Ciencia y humor de un penalista
Por: Gustavo Páez Escobar
El penalista quindiano Horacio Gómez Aristizábal, hoy en la cumbre dorada de sus 73 años de vida, ha coronado otra cumbre admirable: la de sus bodas de oro profesionales. Desde muy joven comenzó a ejercer el Derecho. Y lo hizo con el mérito de haber sido el primer estudiante graduado en clases nocturnas de la Universidad La Gran Colombia.

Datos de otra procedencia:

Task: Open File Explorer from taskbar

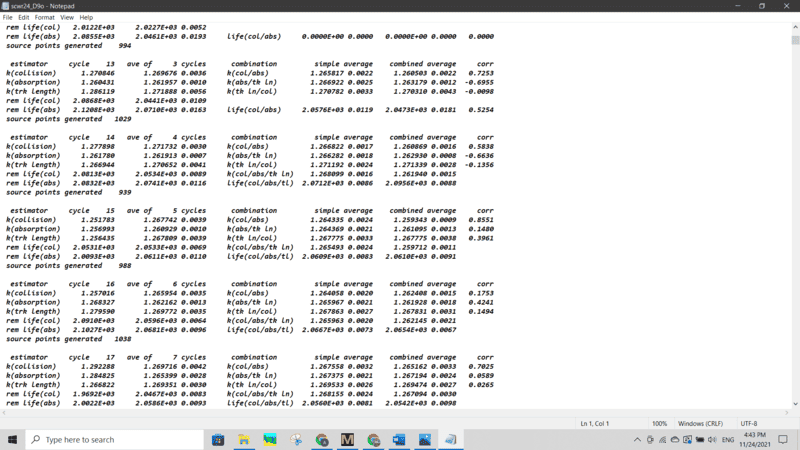Action: (245, 439)
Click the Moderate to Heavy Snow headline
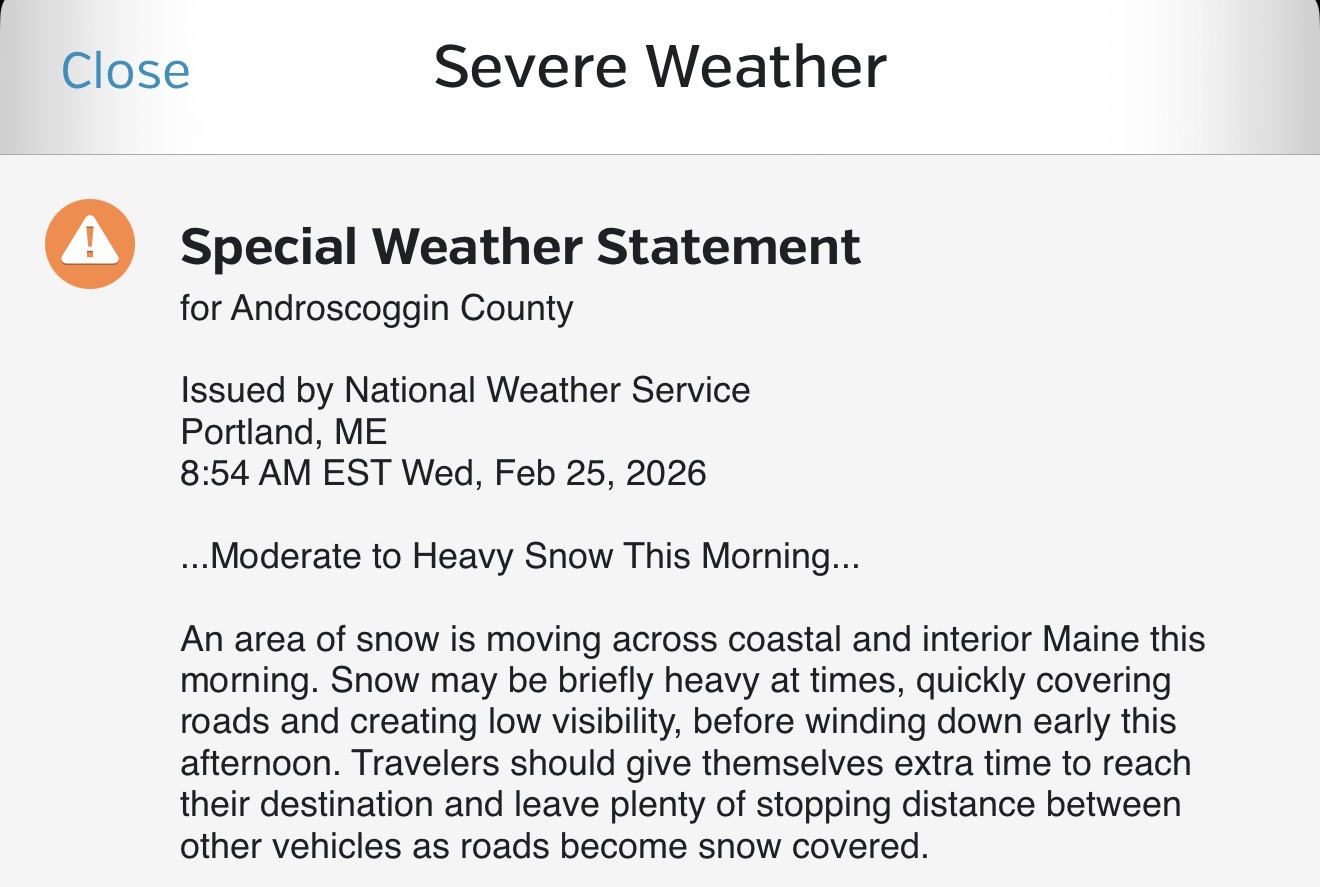The width and height of the screenshot is (1320, 887). pos(520,556)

Él mismo se aplica uno de sus propios axiomas: “Si uno no se mete con los abogados, los abogados se meten con uno”. El principal laurel con que celebra esta efemérides son las 500 defensas que ha adelantado, la mayoría de ellas exitosas. También está su desempeño en el campo de las letras, con numerosos libros, ensayos y artículos elaborados a lo largo del tiempo. Y su actuación en diversas academias, tanto de Colombia como del exterior.
Desde muy joven, Gómez Aristizábal sintió fuerte atracción por la figura de Gaitán. Cuando escuchó su primer discurso y lo vio de cerca en la plaza de Armenia, quedó deslumbrado. Desde entonces, su máxima aspiración fue seguirlo en el campo de la ciencia penal y practicar sus disciplinas. Con el tiempo escribiría el libro Jorge Eliécer Gaitán y las conquistas sociales en Colombia, obra reeditada en 1998 con prólogo de Agustín Rodríguez Garavito.
El apellido Gómez tiene procedencia vasca y significa “tesón”. Esa ha sido la virtud más acentuada de Gómez Aristizábal como luchador de la vida y de la causa penal. Su inclinación por el Derecho se revela desde los ocho años, cuando su padre lo envió a Santuario (Antioquia), donde residía su abuelo, de profesión abogado, y donde cursó parte de los estudios primarios. Allí se le despertó la fiebre por la abogacía. A los 14 años se escapó de su casa en Armenia y fue a dar a Bogotá pegado de un camión. Era la oveja descarriada de la familia. En la capital del país se empleó durante el día como artesano en una fábrica de billeteras, y por la noche estudiaba en La Gran Colombia, hasta validar su bachillerato. Bien sabía que para seguir los pasos de Gaitán tenía que estudiar.
No era fácil, por supuesto, que un provinciano triunfara en la capital, pero su porfía, dedicación a los textos y espíritu de superación le abrieron las puertas del éxito. Pasados los años, se destacaría como brillante penalista. Y se convertiría en filósofo del Derecho, con sus aforismos magistrales, su vocación de humanista y sus enfoques críticos sobre los problemas nacionales y la conducta ética de los abogados.
Es proverbial su fina y desbordante vena humorística. Sobre esta materia ha escrito varios libros llenos de gracia y talento, donde campean la sutil ironía y el chispazo genial. Goza recordando algunos episodios pintorescos e incisivos, salidos de sus actuaciones profesionales, como el que se refiere al colega que afirmaba que “mientras Horacio Gómez defendía por dinero, él defendía por honor”, ante lo cual Horacio respondió: “cada cual defiende por lo que le hace falta”. En una de sus defensas manifestó: “Usted, señor acusador, es más lo que tiene que exponer que lo que tiene que mostrar”, ante lo cual el interlocutor le exigió respeto y le pidió que retirara sus palabras. Y Horacio replicó: “El respeto no se exige, se inspira, y en cuanto a que retire las palabras, con mucho gusto las retiro, pero mantengo el concepto”.
Su rasgo más sobresaliente es el de la autenticidad y la sencillez. Posee el don de la comunicación y se dispensa a todos con simpatía y deseo de servir. Su mayor santuario es el hogar. De su vida está desterrada la pereza, y arremete contra toda clase de vicios. Se levanta muy temprano y hace ejercicio diario. En las audiencias públicas se transforma: pasa del tono coloquial que todos le conocemos, al ademán del tribuno. Bromista y efusivo en los salones sociales, recorre los grupos de amigos con un vaso de whisky en la mano, que nunca consume, porque le basta aspirar el buqué para seguir conversando. Luego se pierde de la reunión, para preparar la defensa del día siguiente.